広報誌「かけはし」

■2009年11月 No.458

 健保連大阪連合会はこのほど、柔道整復師の施術にかかる指導・監査の強化等について、厚生労働省近畿厚生局へ要請した。要請書では、健保組合の保険者努力にもかかわらず、いぜんとして後を絶たない柔道整復療養費の不正・不当請求の実情を指摘し、行政当局に対して指導・監査のいっそうの強化と保険者への的確な情報提供を求めている。
 また、療養費の受領委任払いを廃止し償還払いに改めることや、施術内容がわかる領収書発行の義務付けなど、柔道整復療養費支給制度の改革の検討を要請した。

柔道整復師の施術にかかる指導・監査の強化等について(要請)

(平成21年10月14日 健康保険組合連合会大阪連合会 会長から厚生労働省近畿厚生局 局長あて)

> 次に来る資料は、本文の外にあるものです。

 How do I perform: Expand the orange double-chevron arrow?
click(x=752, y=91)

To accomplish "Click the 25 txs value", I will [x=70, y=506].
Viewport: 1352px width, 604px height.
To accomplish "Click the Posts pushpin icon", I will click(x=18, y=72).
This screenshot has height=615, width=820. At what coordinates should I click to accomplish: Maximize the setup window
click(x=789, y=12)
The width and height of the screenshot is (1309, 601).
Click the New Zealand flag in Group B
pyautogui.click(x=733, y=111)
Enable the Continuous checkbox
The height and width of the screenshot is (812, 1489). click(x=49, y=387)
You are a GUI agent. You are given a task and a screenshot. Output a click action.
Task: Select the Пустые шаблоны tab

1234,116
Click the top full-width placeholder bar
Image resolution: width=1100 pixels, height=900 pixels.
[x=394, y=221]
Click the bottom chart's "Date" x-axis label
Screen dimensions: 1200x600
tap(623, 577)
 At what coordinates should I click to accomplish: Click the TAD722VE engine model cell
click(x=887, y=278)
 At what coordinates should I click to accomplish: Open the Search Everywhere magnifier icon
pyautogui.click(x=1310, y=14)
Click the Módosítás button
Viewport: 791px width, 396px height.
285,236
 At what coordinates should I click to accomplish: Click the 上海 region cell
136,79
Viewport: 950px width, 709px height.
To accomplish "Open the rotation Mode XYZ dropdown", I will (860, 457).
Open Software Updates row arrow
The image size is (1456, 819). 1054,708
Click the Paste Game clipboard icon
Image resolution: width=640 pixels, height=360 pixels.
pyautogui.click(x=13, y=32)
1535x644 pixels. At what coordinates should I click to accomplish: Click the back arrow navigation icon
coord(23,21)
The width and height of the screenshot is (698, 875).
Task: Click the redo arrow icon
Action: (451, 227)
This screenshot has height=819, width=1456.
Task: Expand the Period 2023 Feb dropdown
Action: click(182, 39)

 柔道整復師の施術に関して健保組合においては、療養費支給適正化の観点から、療養費支給申請書の点検を強化する一方、加入者に対する療養費支給の通知や、正しい受療方法についての啓発等に努めているところです。
 しかし、柔道整復師の不正・不当請求が社会問題化していることは、マスコミ等で報道されているとおりです。柔道整復師の施術療養は、保険医療の補完的な役割を果たしていますが、一部の柔道整復師に保険医療の一翼を担うという自覚の不足がみられ、不正・不当請求が後を絶ちません。
 行政当局におかれては、このような現状を勘案し、柔道整復師の施術にかかる不正・不当請求に対していっそうの指導・監査の強化、ならびに迅速な対応を図ること、合わせて、保険者に対して的確に情報を提供することを要請いたします。
 また、柔道整復師の施術に関する療養費支給制度については、別紙事項をご検討いただくよう特段のご配意をお願いいたします。


【別紙】
(1)

受領委任払いの廃止について

  ○受領委任払いを廃止し、償還払いに改める。
 

(理由)不正・不当請求が横行する根本原因は、柔道整復師の施術にかかる療養費の支払い方式について、受領委任払いを認めていることにある。受領委任払いを廃止し、健保法本則の療養費の支払い方式である償還払いを適用する。

(2) 領収書発行の義務付けについて
  ○患者からの一部負担金受領時に、施術内容がわかる領収書の発行を義務付けるよう協定に明記する。
  (理由)領収書の発行については、現行では「今後、柔道整復師が患者から一部負担金を徴収した際の領収書及び施術明細書の交付について、より一層指導すること」となっており、義務化されていない。すでに医療機関においては領収書の発行が義務化されていることも踏まえ、協定に「領収書を無償で交付しなければならない」ことを明記する。
(3) 療養費支給申請書の記載方法および様式等について
  @申請書への患者自身による署名、押印を徹底化する。
  (理由)申請書の受取代理人の欄については、「患者の自筆により被保険者の住所、氏名、委任年月日の記入を受けること。患者が記入することができない場合には、柔道整復師が自筆により代理記入し患者から押印を受けること」となっている。しかし現状では、月の初めに署名を受けるといった白紙委任の問題や、柔道整復師による不正な署名・押印などの問題が起きており、原則どおり運用されるよう指導願いたい。
  A申請書は月単位での作成に限定する。
  (理由)申請書の作成について、受領委任の取扱規程では「申請書を月単位で作成すること又は一の申請書において各月の施術内容が分かるように作成すること」とされているが、医療機関におけるレセプトと同様に月単位での作成に限定する。
  B申請書に施術実施日欄を設ける。
  (理由)現行の申請書の様式では、施術実日数の記載欄はあるものの、施術日の記載欄がなく、いつどんな施術を受けたのか把握できない。あんま・マッサージ、はり・きゅうの申請書の様式には施術日の記載欄が設けられており、同様に施術日数の内訳もしくは施術日の記載欄を設ける。
  C申請書の様式を統一する。
  (理由)申請書の様式については協定で「様式第5号又はそれに準ずる様式とすること」とされているが、健保組合における申請書のスムーズな点検促進を図るためにも様式を統一する。